■ Exercise:
Tally the lines of the data that include the word "pixels" and state the total, nothing else.

■ The input:
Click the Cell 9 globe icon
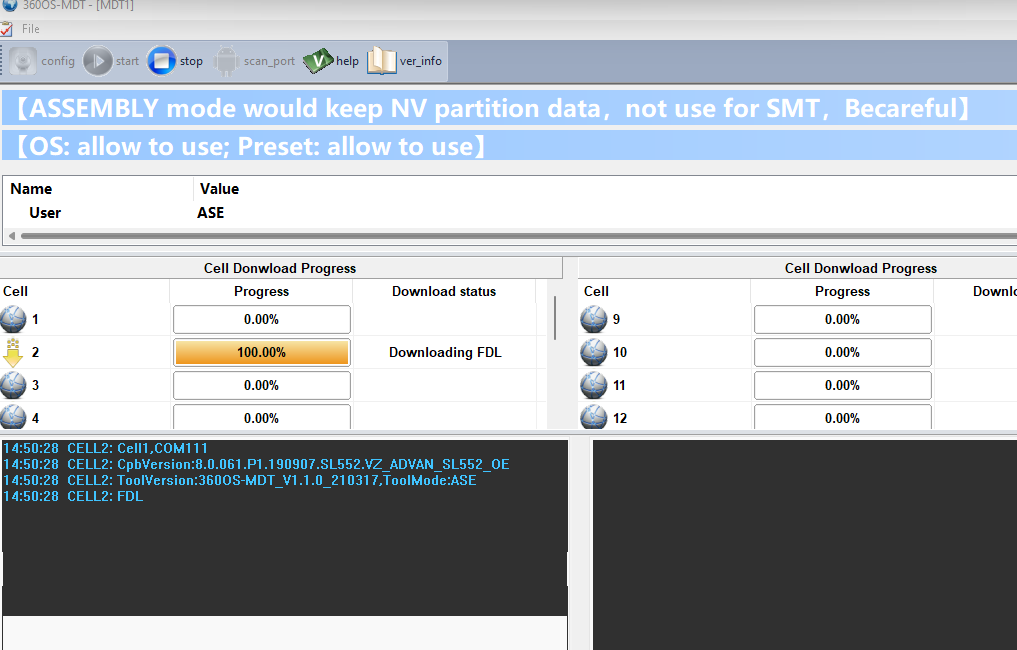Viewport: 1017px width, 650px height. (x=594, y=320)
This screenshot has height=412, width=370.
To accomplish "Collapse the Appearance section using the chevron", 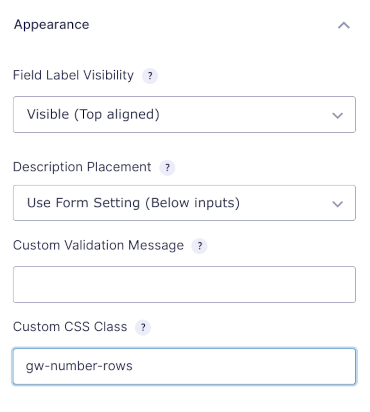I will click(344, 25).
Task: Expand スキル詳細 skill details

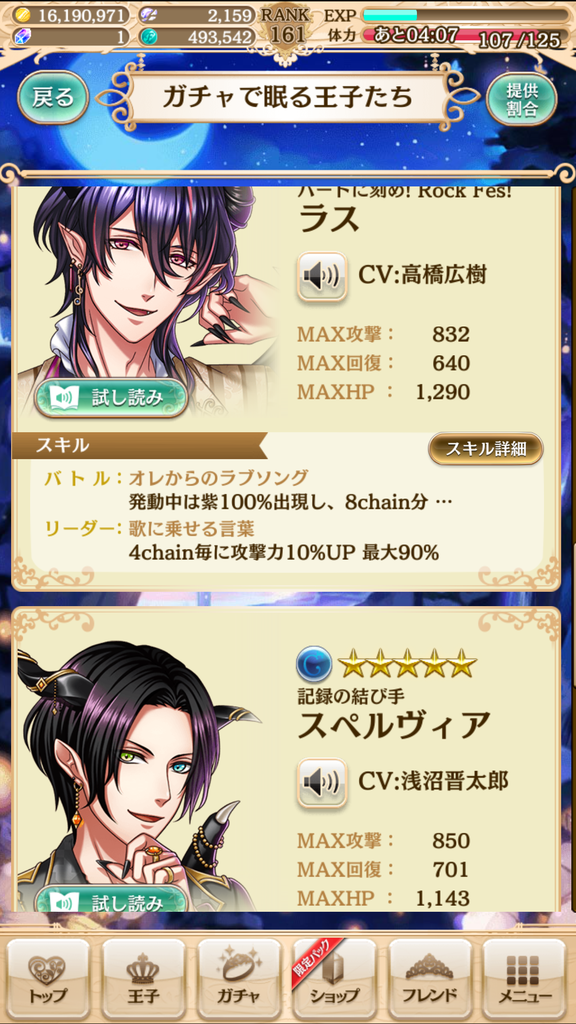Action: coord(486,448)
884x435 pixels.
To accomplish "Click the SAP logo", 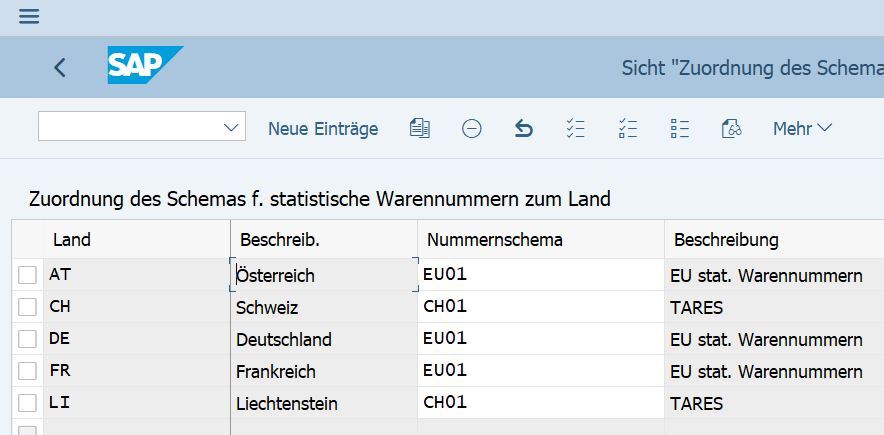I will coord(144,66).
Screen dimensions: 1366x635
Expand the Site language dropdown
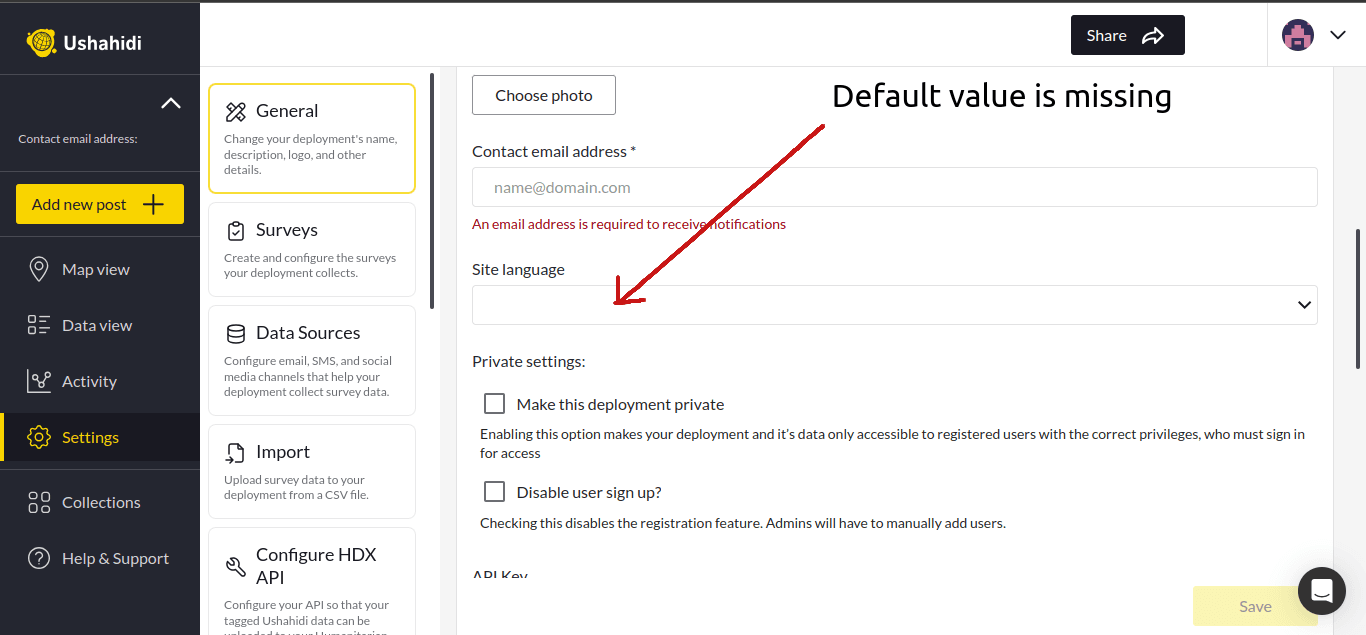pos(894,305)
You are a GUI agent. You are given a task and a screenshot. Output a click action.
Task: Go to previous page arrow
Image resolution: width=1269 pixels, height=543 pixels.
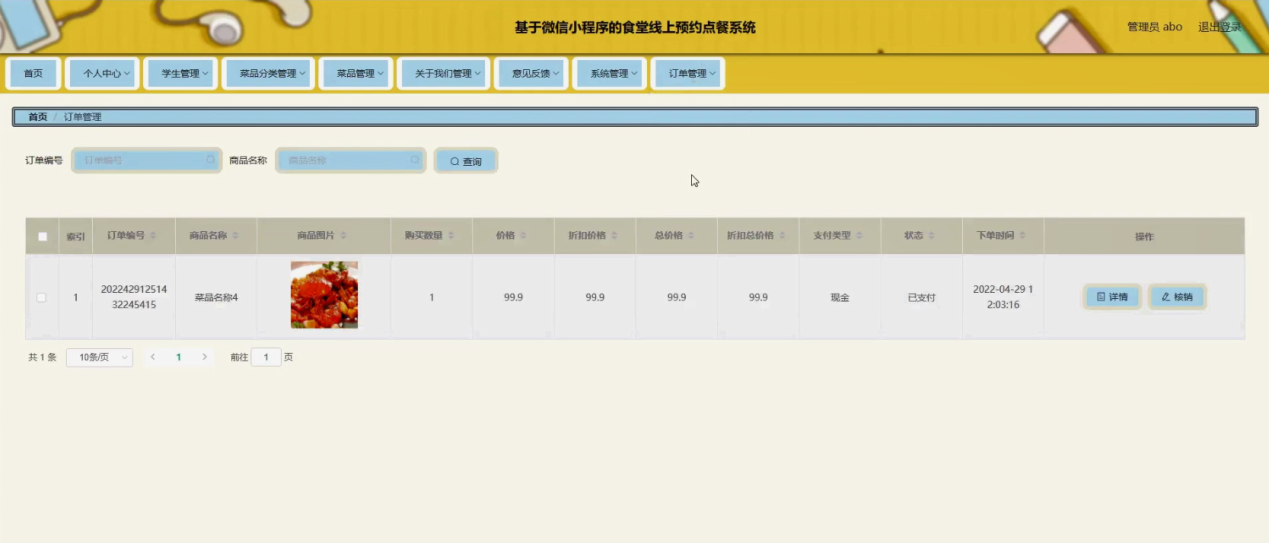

■ Result below:
2